Tuesday, June 2, 2009

The Communio Sanctorum and Diversity in Education--Part 2

Still, I am not rejecting the desire at the heart of the primitive church doctrine for purity and unity, but I am suggesting that this longing is better placed eschatologically in the Church's future. We are all on the way to God's promised "inheritance toward redemption as God's own people, to the praise of his glory" (Eph 1:14). Anabaptists were taking seriously the call to take a monastic Christianity of a sort into all of life; that is to bring the norms of discipleship before all disciples. The heroes of the faith, officially canonized or not by a church body, ought to be held up before our students as exemplary lives. This, too, is part of the great cloud of witnesses and the assembly of the firstborn and the spirits of the righteous made perfect. We are assisting our students' sanctification when we open up the possibility of thick ecumenism to them. Covenant faithfulness is seeking Holy Spirit fruitfulness, a habituation of ourselves by his work on us, and this takes place in the church community as God's temple and as a witness in the world. But the communion of saints reminds us that the church community is far larger than our local congregation or the newest popular devotional book.
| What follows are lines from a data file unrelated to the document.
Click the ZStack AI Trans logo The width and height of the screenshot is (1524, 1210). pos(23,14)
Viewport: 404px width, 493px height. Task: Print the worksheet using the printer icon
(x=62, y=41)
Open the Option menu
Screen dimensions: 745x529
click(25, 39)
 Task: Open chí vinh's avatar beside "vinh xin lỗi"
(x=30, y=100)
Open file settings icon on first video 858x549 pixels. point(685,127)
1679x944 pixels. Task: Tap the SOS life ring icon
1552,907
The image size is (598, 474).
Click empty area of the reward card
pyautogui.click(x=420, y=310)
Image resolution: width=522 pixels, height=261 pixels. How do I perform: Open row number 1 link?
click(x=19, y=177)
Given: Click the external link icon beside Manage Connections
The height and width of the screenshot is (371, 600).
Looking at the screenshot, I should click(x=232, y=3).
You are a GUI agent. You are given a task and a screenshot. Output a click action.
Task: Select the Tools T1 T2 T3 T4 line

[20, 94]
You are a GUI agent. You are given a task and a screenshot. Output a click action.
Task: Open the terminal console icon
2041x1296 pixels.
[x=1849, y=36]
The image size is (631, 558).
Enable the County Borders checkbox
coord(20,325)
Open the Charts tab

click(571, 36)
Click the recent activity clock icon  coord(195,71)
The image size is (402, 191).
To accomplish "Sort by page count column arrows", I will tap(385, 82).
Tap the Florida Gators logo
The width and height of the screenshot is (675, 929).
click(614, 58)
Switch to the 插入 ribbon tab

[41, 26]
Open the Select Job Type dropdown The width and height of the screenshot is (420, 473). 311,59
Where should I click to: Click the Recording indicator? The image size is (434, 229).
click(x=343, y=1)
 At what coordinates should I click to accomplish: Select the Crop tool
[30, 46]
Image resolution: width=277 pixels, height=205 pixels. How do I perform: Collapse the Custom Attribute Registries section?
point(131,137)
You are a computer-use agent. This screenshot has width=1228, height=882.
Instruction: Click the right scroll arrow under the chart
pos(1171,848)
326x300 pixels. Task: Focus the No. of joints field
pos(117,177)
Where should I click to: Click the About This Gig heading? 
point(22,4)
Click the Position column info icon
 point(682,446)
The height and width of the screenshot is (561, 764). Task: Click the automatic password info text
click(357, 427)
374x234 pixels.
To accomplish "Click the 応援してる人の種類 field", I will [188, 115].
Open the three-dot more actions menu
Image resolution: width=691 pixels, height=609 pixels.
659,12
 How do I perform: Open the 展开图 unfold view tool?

However, this teaching of the communion of saints can be wrongly conducted as a loose history of ideas which is relativistic in spirit and nihilistic in practice. A sampling of ideas in modern university life often carries the implicit (if not explicit) message that there is no final, realizable truth, that all is culture ever changing and always subverting and sublimating the individual's evolutionary desires. The professor moves from idea to idea, era to era with nothing like judgment, unless it be to enshrine the assumptions of the contemporary superiority in matters of race, gender, statecraft, and so on. We end up as pedagogical voyeurs. To recognize as the people of God that our unity resides in the mystical Body of Christ yet also is an eschatological promise in which we place our hope is not to practice the infinite deferral of locating the truth. Instead, we recognize the Spirit of Truth present in us as taking up residence, yet we are still children of history, waiting for full redemption, on the way. A triune, diverse education must bind itself to a tradition and practice, a covenantal culture with a biblical purpose in view. Engaging the debate requires certain virtues and skills; it does not come naturally.